(PROVIDED RECORDS begins)
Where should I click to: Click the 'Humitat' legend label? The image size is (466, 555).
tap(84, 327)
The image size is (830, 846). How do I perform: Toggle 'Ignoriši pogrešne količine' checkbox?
(PROVIDED RECORDS ends)
(PROVIDED RECORDS begins)
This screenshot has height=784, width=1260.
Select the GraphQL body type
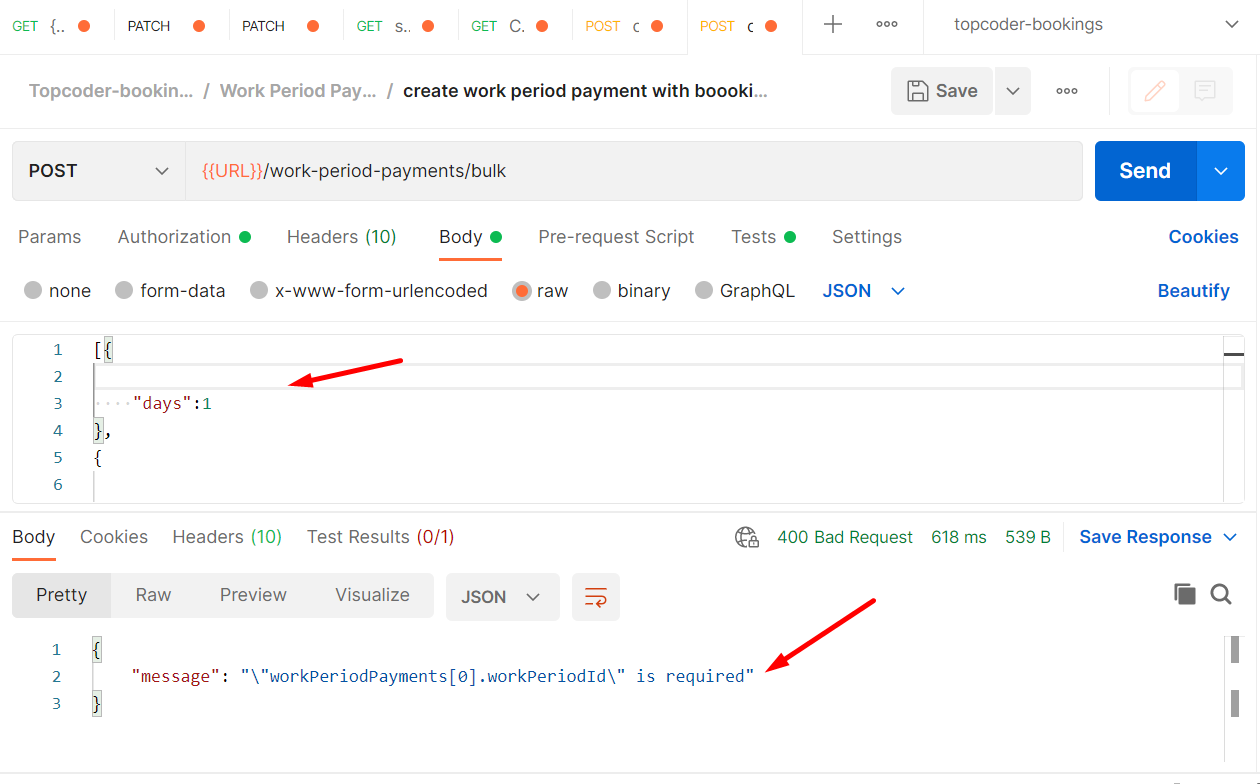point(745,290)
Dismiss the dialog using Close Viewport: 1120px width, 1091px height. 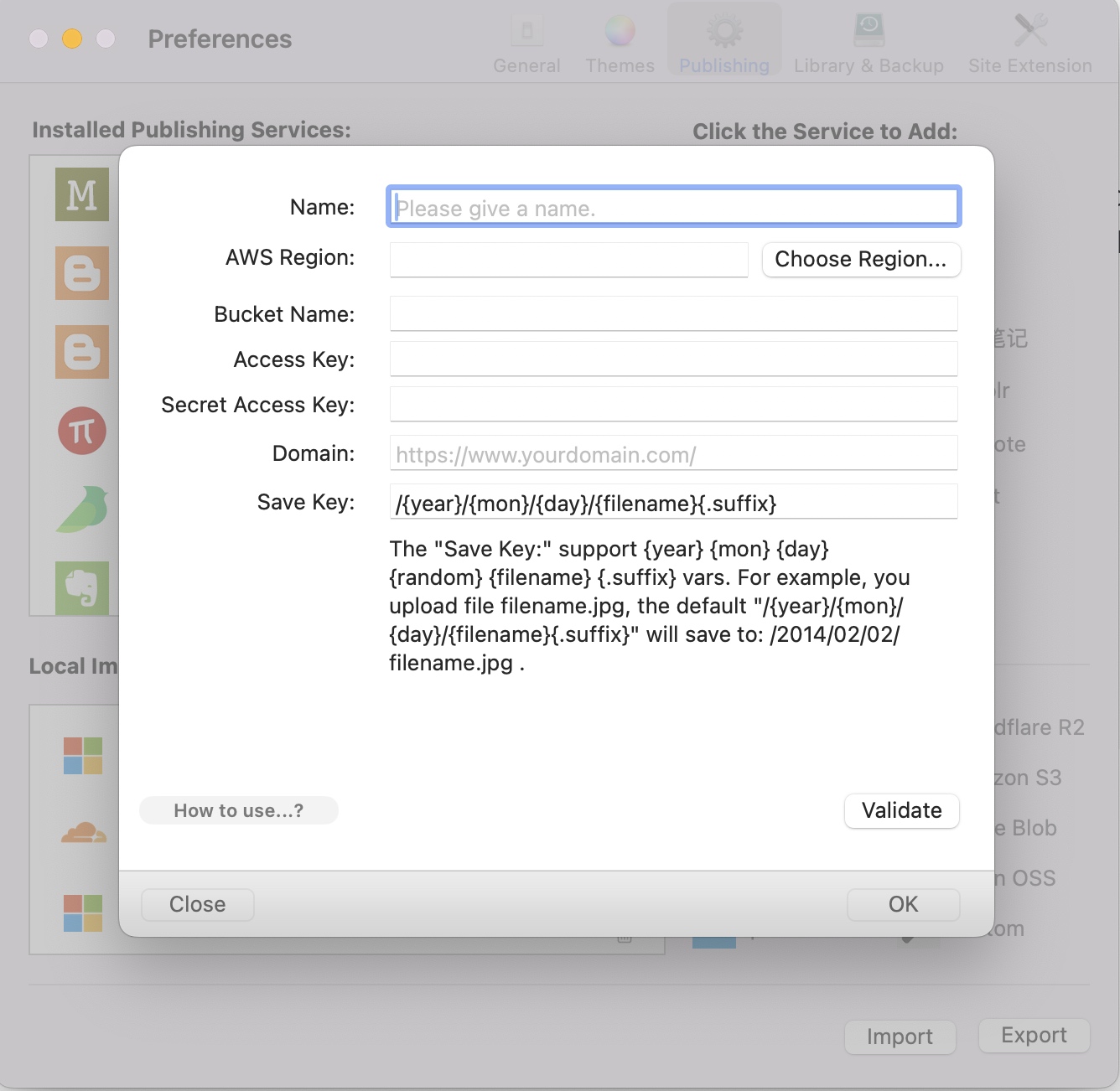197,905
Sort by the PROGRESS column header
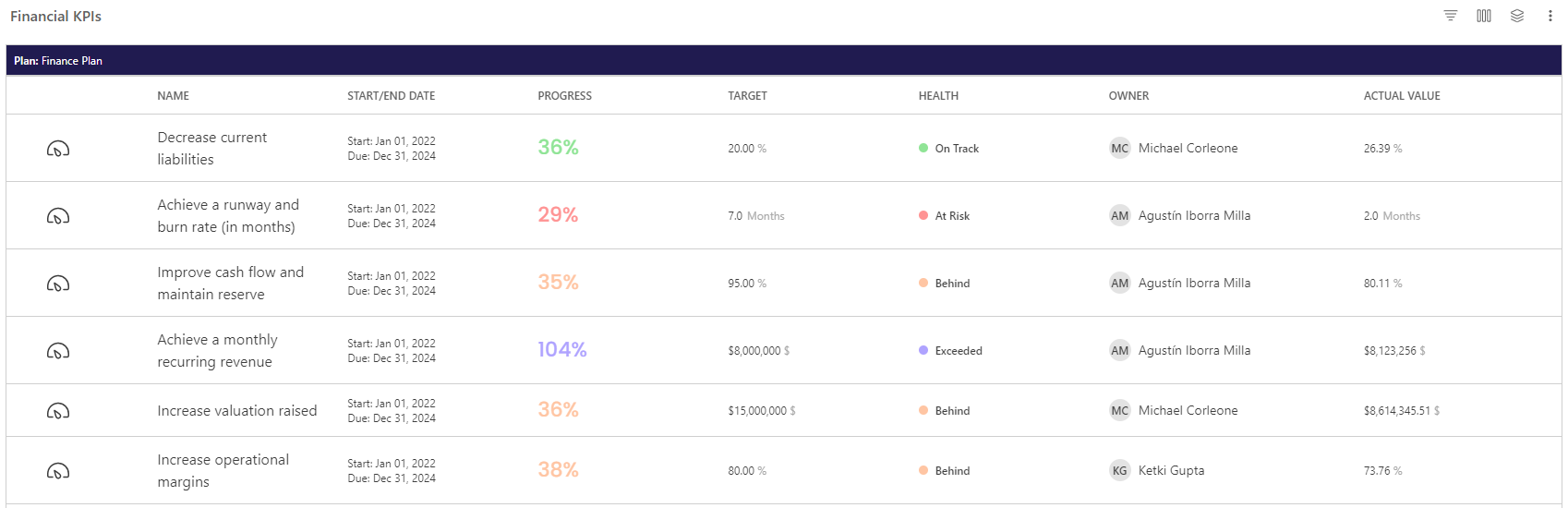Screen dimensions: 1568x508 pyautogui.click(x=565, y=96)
(PROVIDED RECORDS ends)
Reprint exactly the lines above that start at the one with "Where should I" and end at the one with "The image size is (830, 846).", keeping both and adding none.

--- WRITTEN SOLUTION ---
Where should I click to: Click the 'Humitat' legend label? The image size is (466, 555).
tap(84, 327)
The image size is (830, 846). How do I perform: Toggle 'Ignoriši pogrešne količine' checkbox?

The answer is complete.